Once the kiddos know their letters, and are beginning to learn the sounds, you are ready! 

As a side note, both the kiddos learned their letter sounds by watching the Leap Frog Letter Factory DVD!!
They love the catchy song, and I love the painless way they learn the letter sounds. 

The letter cards shown here came with the DVD. These were already familiar to my kids, so I used them. You can let them match uppercase or lowercase letters to the cards, and then introduce one or two object with that sound, or let them choose the object. We also use the sandpaper letters occasionally, so they can trace the letters.

The toddler version of the object box I stored in the cardboard memory boxes, one with the letters A-M (shown here), and the second one with letters N-Z. I would take out a few at a time.

For smaller miniatures, you could use a metal box, like this one, one for every letter, or combine a few and label them.

Storing your miniatures

You will be amazed at how much stuff you already have lying around the house - from every day objects like clip, or spoon or whisk - for sounds ending in -sk, or fake flowers and fruits and veggies, toys, more toys, birthday goody bags, especially the ones that comes from pinata (we got alien, surfboard, maze-tiny plastic ones that don't work very well, but works great for silent e work, fake finger with nails - use it for finger or nail lol, putty, ninjas, rings from cupcakes, tiny erasers....). Raid the dollhouse, or tree-house for more miniatures. Grab a few of their vehicles. I could probably make a whole alphabet object box just with all the transportation themed stuff lying around the house (hmm...).... You just need mindful searching and pilfering...

Linked to Link & Learn, Living Montessori Now, Tuesday Tots, TGIF Linky Party, Show-and-Share Saturday, Weekly Kid's Co-op


  1. Love this! I love our miniatures that we have found from a variety of places, and my kiddos love them, as well! And I am a big fan of the Leapfrog video! My children all enjoy it, and my three year old and 2 year old both learned their letter sounds - in fact, my 2 year old (just turned 2 in January) will see the letter and immediately recognize it not by name, but by sound! This is a fun post :)

  2. Thank you :)
    I think I love the miniatures as much as the kiddos, lol. And glad to see others the LeapFrog DVD getting great reviews from your 2 year old :)

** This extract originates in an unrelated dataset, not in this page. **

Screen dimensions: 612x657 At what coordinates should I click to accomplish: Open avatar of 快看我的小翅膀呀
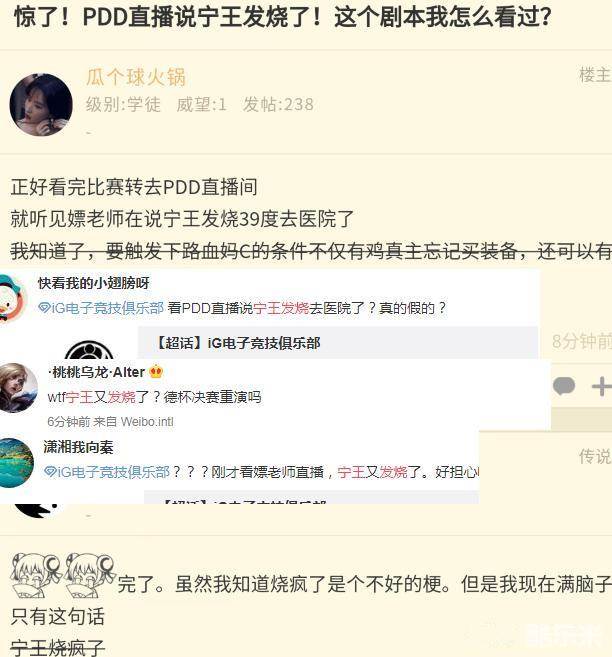pos(13,299)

  3. ooh I like this, what a lovely way to do letters

  4. I have been really wanting to do letter boxes! Thanks for sharing. It is so tough to find objects with the right sound. I see people selling collections on ebay and they list them as Montessori styled but they aren't getting the sounds the objects need to make, like an ice cream cone!

  5. That's what inspired me to do my own object boxes/letter boxes, rather than buying a set from somewhere else :)
    Thanks Sarah!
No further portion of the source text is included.